If you meant to apply (r.$rev_) to the f field in r, put:
             map (\r -> (r.$rev_) (r.$f)) recs
For the type to work, this requires the f field to be a list. The map returns 
a list of reversed lists from the f field of each record.

> RHCT:      map ((.$)f) recs
If you mean this to return a list of the f fields from recs, put:
             map f recs
I don't know what else you could be trying to do.

> 
> If partial application is allowed (against SPJ's inclination and explicitly
> disallowed in your scheme), I could have:
> 
>     map .f recs

If you mean this to return a list of the f fields from recs, put:
DORF:          map f recs        -- are you beginning to see how easy this is?

I'm saying the ".f" should be rejected as too confusing.
(That is, under DORF aka RHCT. Under SORF or TDNR I'm not sure, which is why I 
don't like their proposals for dot notation, which is why I re-engineered it 
so that dot notation is tight-binding reverse function application **and 
nothing more**.)

I don't know what else you could be trying to do, but if you're trying to use 
dot as function composition (part-applied), put:
             map (. f) recs
But this won't extract an f field from recs (exercise for the reader).
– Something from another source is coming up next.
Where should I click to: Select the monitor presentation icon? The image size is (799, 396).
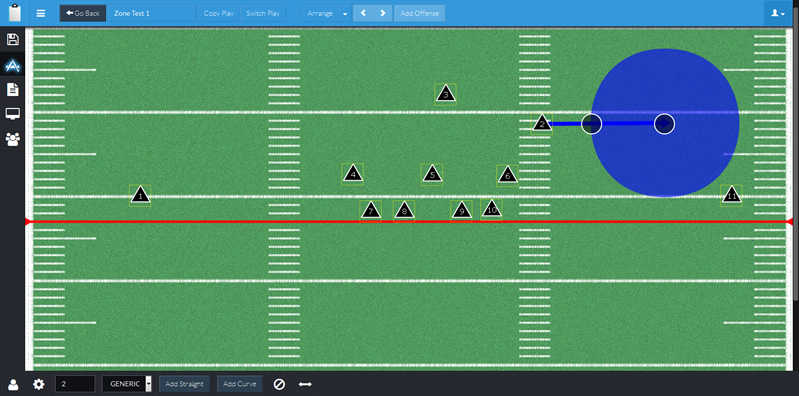pos(12,114)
> ... my intent was to attempt to assist in trying
> to clarify a what I perceived as a conceptual gap in the discussion.  I am 
most
> grateful for the significant time and effort contributed by yourself, SPJ, 
and
> all other parties, and I fear I've mostly wasted people's time on syntactic
> trivialities already well discussed and dismissed.  Please do carry on, it's 
all
> good stuff.
> 
> -KQ
> 

Thank you Kevin, we got there in the end. Your questions did help me clarify 
and explain what was implicit.

I think in general that syntax is trivial, but for one thing we've got very 
complex syntax already in Haskell. Our 'syntax engineering' has got to be 
careful to 'fit in', and not use up too many of the options that are still 
available.

What's special with dot syntax is it's well-established and with well-
established (range of) meanings in other programming paradigms. If we 
introduce dot-notation into Haskell, we have to try to make it behave like 
those paradigms, but in a 'Haskelly' way.

[To go a little off-topic/out of scope. My gold standard is 
polymorphic/anonymous records with concatenation, merge, projection, 
extension, everything you get in relational algebra. I don't want to use up 
all the design options just getting through the current namespace 
restrictions -- infuriating though they are.]

AntC